**Ketentuan Tugas 1:** Salin dengan tepat bagian teks tentang gerak jalan itu, mulai dari kata-kata yang memuat "Kendaraan yang merambat" dan berhenti setelah "akan situasi sesungguhnya.".
**Ketentuan Tugas 2:** Sebutkan semua nama jalan dan daerah yang dilalui kendaraan dalam teks tentang gerak jalan itu, sesuai urutan penyebutannya.

Mengamati beberapa ruas jalan yang tampaknya dilanda kemacetan tak ubahnya masa-masa kampanye dimana ratusan sepeda motor berdesakan satu sama lain diiringi dengan lengkingan klakson yang bersahut-sahutan atau pekik lantang para pemuda untuk menyemangati belasan anggota tim dalam rangka menyemarakkan Gerak Jalan Puputan Badung Margarana yang ke 104, 14 September 2010.
Kendaraan yang merambat pelan menyusuri ruas jalan Lukluk kearah timur, daerah Dharmasabha, kemudian berbelok ke Ahmad Yani dan Kartini, membuat beberapa aparat sedikit kelabakan mengatur lalu lintas sekitarnya bahkan sempat pula memantik amarah warga yang tidak paham akan situasi sesungguhnya.

**Cuplikan Data:**
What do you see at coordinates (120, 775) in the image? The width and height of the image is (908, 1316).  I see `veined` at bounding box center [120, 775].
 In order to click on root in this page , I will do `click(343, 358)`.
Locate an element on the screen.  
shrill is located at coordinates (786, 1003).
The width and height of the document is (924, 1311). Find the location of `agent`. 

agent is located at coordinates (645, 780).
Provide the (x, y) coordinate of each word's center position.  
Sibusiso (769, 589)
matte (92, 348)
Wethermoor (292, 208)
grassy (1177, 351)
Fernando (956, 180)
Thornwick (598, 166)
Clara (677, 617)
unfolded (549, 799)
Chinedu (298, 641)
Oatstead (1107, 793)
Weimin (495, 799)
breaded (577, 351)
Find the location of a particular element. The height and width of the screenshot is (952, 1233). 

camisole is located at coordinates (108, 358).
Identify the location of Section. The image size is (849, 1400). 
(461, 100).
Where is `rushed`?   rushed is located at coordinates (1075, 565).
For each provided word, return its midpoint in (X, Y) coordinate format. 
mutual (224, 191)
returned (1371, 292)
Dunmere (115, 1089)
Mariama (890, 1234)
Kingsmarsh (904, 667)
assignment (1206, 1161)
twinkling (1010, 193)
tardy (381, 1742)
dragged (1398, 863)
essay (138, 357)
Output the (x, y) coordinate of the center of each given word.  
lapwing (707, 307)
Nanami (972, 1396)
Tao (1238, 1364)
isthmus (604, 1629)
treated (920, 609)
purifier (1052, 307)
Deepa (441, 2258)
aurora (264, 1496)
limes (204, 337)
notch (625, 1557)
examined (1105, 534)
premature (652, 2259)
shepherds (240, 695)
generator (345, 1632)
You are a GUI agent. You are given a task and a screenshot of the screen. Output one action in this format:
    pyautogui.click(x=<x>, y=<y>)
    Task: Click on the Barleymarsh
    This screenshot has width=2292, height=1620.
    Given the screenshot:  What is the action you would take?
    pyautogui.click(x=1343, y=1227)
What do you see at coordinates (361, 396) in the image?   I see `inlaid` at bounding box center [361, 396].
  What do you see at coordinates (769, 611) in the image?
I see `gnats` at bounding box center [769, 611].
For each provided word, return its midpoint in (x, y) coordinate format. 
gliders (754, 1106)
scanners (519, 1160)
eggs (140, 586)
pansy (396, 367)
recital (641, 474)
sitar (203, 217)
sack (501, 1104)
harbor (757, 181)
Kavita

**Hasil 1:**
Kendaraan yang merambat pelan menyusuri ruas jalan Lukluk kearah timur, daerah Dharmasabha, kemudian berbelok ke Ahmad Yani dan Kartini, membuat beberapa aparat sedikit kelabakan mengatur lalu lintas sekitarnya bahkan sempat pula memantik amarah warga yang tidak paham akan situasi sesungguhnya.

**Hasil 2:** Lukluk, Dharmasabha, Ahmad Yani, Kartini